→ Work task:
For the data below, give again exactly the lines from the one containing "Tortilla Soup (114, 2204)" through the one containing "Paella (98, 2170)", both ends included, and no others.
++++
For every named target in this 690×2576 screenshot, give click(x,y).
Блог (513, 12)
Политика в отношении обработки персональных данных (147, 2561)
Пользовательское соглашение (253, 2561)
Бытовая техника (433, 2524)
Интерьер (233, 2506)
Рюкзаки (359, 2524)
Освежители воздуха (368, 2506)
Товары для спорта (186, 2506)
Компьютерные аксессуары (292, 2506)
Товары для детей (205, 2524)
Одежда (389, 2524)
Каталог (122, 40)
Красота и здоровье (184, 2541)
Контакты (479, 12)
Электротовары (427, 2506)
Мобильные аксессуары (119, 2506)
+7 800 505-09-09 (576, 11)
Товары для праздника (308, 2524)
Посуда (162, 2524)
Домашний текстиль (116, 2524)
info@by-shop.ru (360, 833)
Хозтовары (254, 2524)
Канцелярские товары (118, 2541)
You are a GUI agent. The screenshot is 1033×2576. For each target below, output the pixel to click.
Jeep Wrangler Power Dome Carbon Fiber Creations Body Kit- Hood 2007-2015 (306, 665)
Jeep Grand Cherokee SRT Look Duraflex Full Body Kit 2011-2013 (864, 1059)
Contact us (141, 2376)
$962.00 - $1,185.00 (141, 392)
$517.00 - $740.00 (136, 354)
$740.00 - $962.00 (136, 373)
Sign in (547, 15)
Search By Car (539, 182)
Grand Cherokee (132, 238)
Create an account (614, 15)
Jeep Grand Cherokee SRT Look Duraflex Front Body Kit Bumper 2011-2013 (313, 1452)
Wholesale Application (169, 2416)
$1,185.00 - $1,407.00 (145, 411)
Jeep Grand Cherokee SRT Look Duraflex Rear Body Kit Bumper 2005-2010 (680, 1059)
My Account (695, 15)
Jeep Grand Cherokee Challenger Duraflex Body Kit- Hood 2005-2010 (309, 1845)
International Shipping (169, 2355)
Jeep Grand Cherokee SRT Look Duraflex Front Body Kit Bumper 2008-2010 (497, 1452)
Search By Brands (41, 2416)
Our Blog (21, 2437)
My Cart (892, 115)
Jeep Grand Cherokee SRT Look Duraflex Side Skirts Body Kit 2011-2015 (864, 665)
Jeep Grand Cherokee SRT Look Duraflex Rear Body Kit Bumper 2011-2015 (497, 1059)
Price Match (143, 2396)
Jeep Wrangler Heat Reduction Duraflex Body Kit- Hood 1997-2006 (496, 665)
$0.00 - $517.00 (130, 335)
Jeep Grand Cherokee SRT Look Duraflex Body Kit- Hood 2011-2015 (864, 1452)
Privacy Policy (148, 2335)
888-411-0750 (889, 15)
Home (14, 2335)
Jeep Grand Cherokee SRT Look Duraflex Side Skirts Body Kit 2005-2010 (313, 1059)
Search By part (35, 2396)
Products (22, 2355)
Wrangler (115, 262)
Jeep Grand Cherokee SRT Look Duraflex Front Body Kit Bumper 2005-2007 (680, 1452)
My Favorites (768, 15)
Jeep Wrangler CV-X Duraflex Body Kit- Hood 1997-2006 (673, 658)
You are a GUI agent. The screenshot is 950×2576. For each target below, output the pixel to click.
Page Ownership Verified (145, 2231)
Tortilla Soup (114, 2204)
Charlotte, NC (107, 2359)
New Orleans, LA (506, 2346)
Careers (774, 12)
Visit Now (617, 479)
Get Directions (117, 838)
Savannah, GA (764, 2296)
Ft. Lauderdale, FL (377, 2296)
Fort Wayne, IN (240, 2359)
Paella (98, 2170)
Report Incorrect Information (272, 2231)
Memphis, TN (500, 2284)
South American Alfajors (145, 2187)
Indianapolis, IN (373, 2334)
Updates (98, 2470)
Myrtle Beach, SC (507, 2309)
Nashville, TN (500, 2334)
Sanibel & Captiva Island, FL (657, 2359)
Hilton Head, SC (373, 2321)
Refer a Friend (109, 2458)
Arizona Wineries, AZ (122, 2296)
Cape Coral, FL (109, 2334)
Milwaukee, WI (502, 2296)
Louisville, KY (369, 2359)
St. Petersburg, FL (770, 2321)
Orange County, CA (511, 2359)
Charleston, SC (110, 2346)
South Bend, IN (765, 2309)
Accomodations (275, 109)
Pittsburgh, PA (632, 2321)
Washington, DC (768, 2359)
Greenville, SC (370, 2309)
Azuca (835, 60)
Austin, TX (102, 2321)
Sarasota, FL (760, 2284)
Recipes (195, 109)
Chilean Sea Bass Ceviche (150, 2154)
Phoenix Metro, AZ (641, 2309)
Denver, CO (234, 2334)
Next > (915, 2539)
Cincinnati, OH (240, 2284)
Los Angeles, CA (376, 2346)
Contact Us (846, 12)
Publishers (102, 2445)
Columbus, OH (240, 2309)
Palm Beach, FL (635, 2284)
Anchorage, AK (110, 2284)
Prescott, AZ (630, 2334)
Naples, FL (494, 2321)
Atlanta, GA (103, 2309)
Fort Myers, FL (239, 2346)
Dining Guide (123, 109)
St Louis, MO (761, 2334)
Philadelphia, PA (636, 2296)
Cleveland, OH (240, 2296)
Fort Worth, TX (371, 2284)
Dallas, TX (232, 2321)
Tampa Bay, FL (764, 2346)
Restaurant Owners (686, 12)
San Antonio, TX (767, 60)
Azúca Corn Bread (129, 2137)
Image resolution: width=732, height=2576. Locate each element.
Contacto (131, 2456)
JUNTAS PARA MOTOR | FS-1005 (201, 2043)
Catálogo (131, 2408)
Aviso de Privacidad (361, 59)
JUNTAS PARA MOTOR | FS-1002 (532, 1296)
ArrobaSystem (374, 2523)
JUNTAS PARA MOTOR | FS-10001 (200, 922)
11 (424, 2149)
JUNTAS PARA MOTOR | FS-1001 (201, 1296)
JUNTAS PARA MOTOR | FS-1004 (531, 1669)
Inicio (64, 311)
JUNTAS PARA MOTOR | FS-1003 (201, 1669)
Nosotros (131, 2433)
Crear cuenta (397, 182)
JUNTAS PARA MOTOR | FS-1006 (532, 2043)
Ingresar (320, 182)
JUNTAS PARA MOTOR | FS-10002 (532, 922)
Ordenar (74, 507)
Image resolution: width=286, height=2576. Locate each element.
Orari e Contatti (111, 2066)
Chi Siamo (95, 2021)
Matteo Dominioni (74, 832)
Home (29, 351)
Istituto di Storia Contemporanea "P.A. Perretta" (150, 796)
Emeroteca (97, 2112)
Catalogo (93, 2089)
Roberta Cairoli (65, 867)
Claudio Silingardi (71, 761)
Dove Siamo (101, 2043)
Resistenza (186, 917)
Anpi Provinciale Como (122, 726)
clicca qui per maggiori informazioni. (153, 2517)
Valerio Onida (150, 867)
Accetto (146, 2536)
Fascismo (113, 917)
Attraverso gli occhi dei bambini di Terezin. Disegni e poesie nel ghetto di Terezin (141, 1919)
++++
→ Your solution:
Tortilla Soup (114, 2204)
Charlotte, NC (107, 2359)
New Orleans, LA (506, 2346)
Careers (774, 12)
Visit Now (617, 479)
Get Directions (117, 838)
Savannah, GA (764, 2296)
Ft. Lauderdale, FL (377, 2296)
Fort Wayne, IN (240, 2359)
Paella (98, 2170)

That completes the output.